→ **Task prompt**:
When you reach the line that contains "You are a GUI", give it back exactly along with each line after it to the end of the entries; skip any pictures.

Saved data entries:
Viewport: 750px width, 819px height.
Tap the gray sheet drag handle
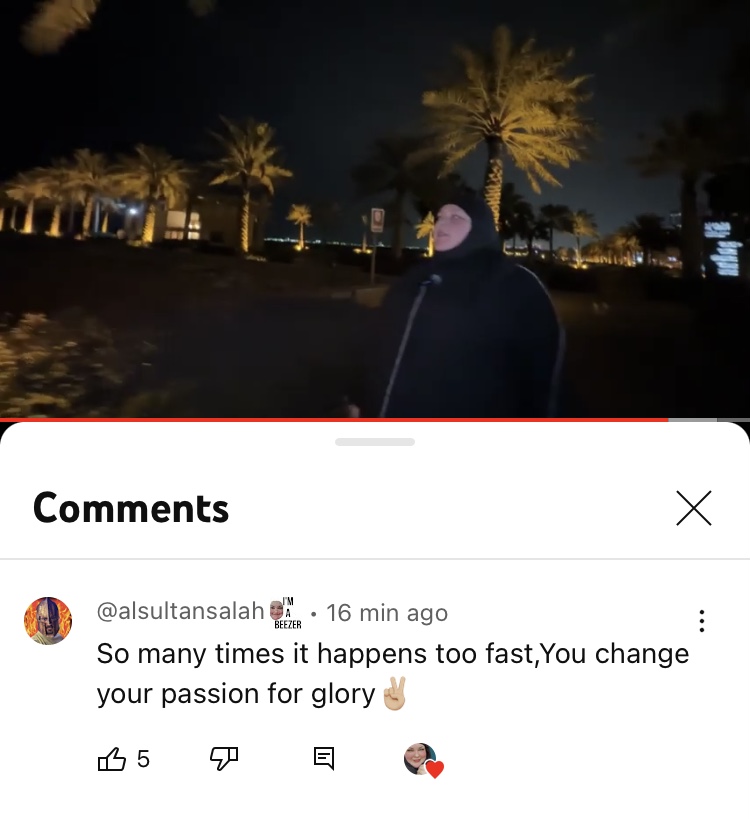click(375, 442)
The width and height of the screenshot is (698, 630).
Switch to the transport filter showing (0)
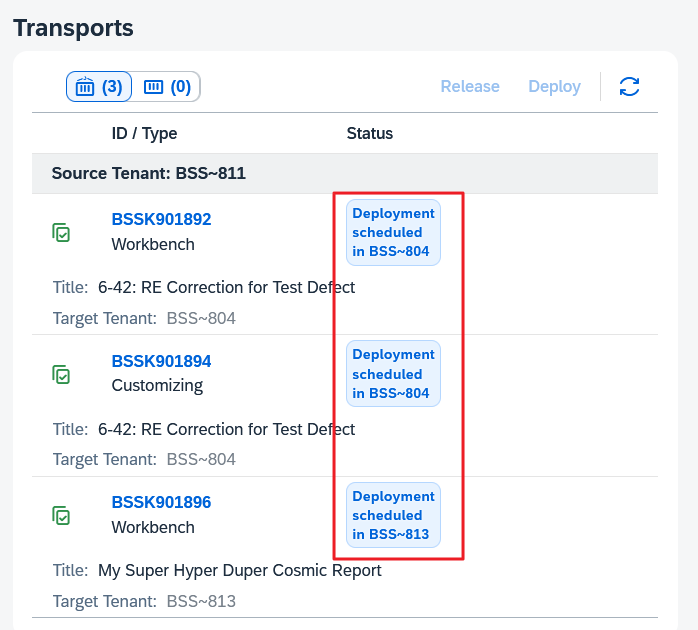(x=167, y=87)
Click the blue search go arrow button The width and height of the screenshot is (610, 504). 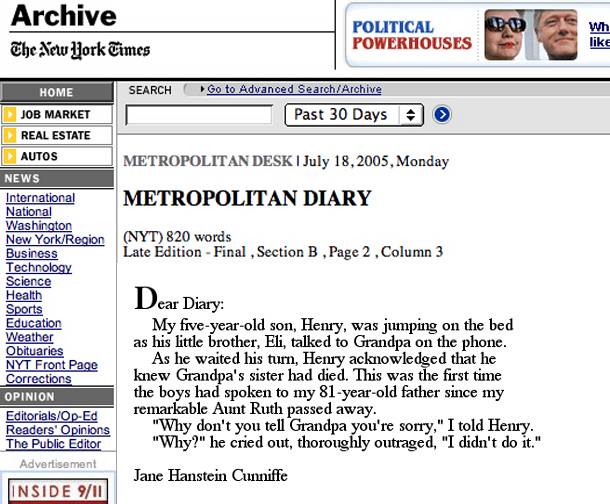point(442,115)
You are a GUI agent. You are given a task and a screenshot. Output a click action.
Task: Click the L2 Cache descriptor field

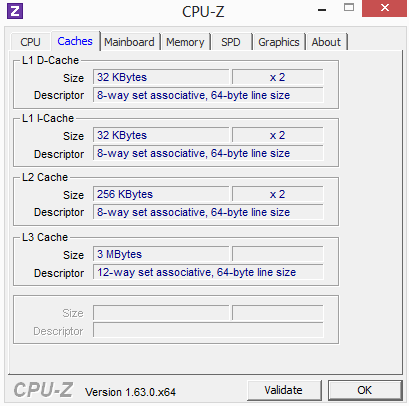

→ **Output for this task**:
You are a GUI agent. You are given a task and a screenshot. Output a click action.
Task: Click the L2 Cache descriptor field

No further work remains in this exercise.